Forty more years

I haven’t seen my grandmother all week. She’s been sick and everyone’s been afraid coming to the services, to our house, to the grave, would be too much for her. My uncle says sometimes she seems far away, then she comes back to and is distraught. They go out to search for her and she’s way at the back of her property, feeling her grief. I feel so sad for her, but I have my own grief and I don’t know how to help her. This is the fourth child she’s lost. She’s 97. I thought I’d have my mom for another forty years to love her and make her proud of me. I thought I’d have her until I grew old. I thought it was plenty of time for us to grow closer, to get to know each other better. I thought she’d always be there for me. I don’t know how to deal with this. What am I supposed to be doing?

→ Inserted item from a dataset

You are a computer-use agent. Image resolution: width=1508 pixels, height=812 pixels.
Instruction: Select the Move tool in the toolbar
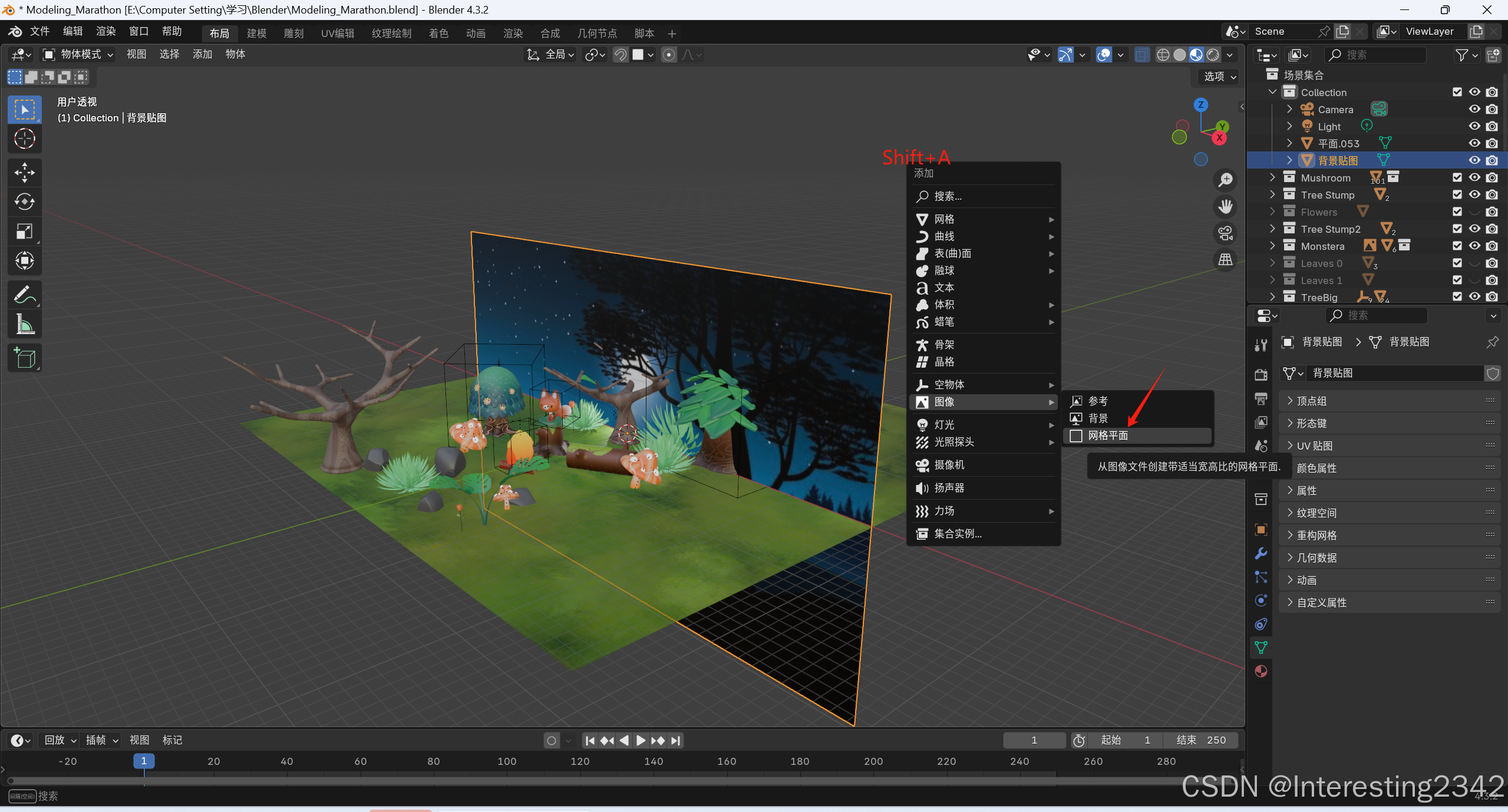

I’m home now and alone again for the first time in over a week. I feel lost when I’m alone. I can’t figure out what I’m supposed to be doing. I babied my plants when I first got home before Frank left. And after he left, alone for the first time in ages, I cried, then pulled myself off the couch and tried to figure out what I should be doing. I dug through old photo albums and cried over them. I don’t have enough photos of her. I’ve been such a selfish child. I dragged out the graduation purse she gave me after college. The gift I thought was so impractical. I haven’t seen it for ages; it seems to suit me more than I once thought it did. I can’t find the jammies she bought me for Christmas. I’ve been wanting to wear them and I don’t understand where I could have possibly put them. I can’t find them anywhere and it’s drivng me nuts.

Today, I went to my aunt and uncle’s church. My aunts and uncles have been so wonderful and so helpful. This aunt and uncle arranged the pastor for the church service and the reception meals after both services. I don’t think I could’ve handled arranging all that. My aunt’s going to help with the Thank You cards for the church members. We had lunch with them after the service. It was in Korean. I didn’t understand it, but they were warm and welcoming.

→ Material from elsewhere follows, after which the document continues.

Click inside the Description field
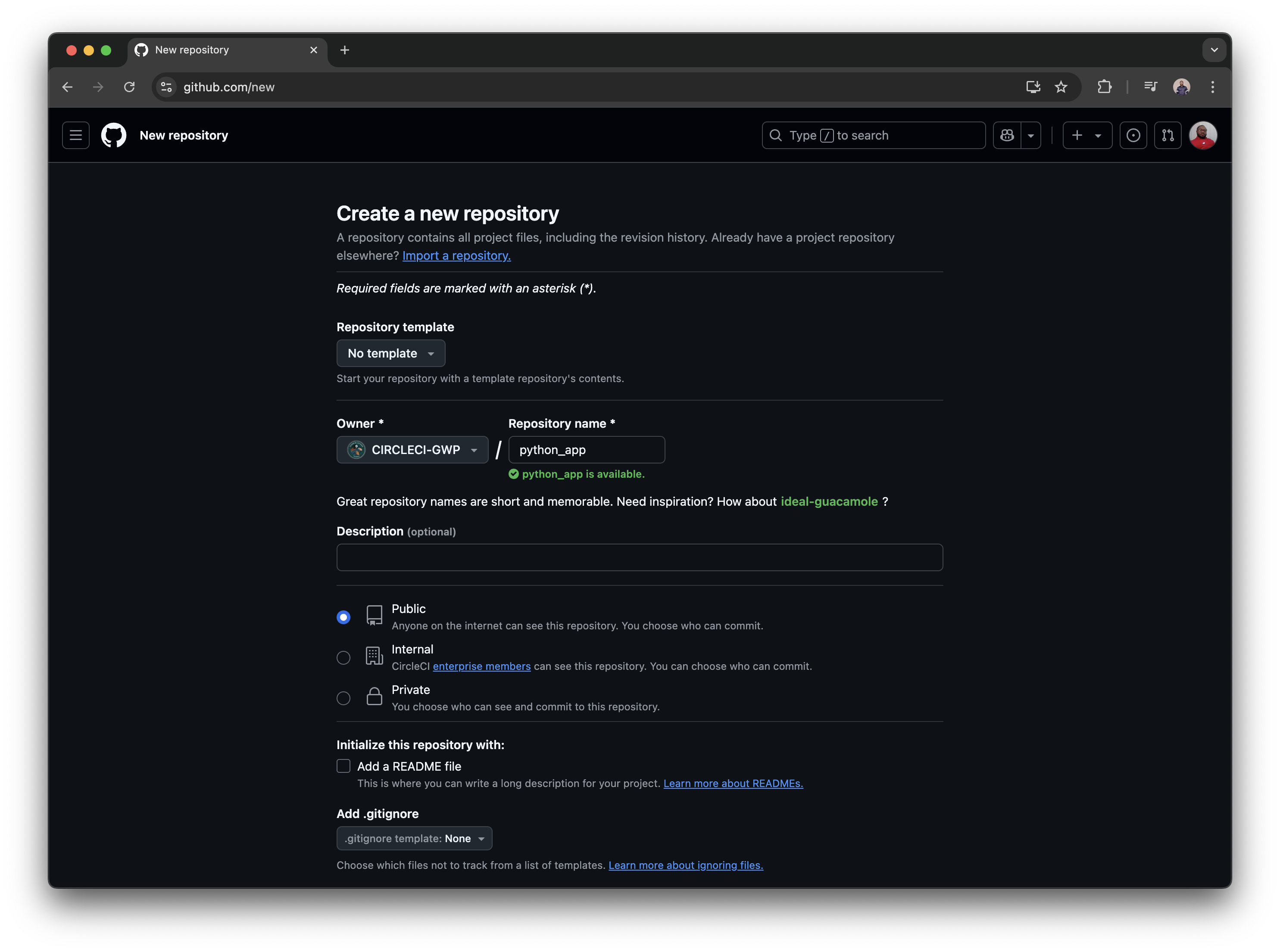 639,557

We had a picnic at my mom’s grave today. It’s tradition to gather at the grave three days after the funeral. The funeral was Friday. I guess they count the day of the funeral as one of the days. I miss her. I don’t know how I’m going to go to work tomorrow. It seems so meaningless.


Mom in Korea, 1969

The OC Register obituary notice for Sharon Ahn. I swear we looked on the 24th, but didn’t see it. Jess found it the other day.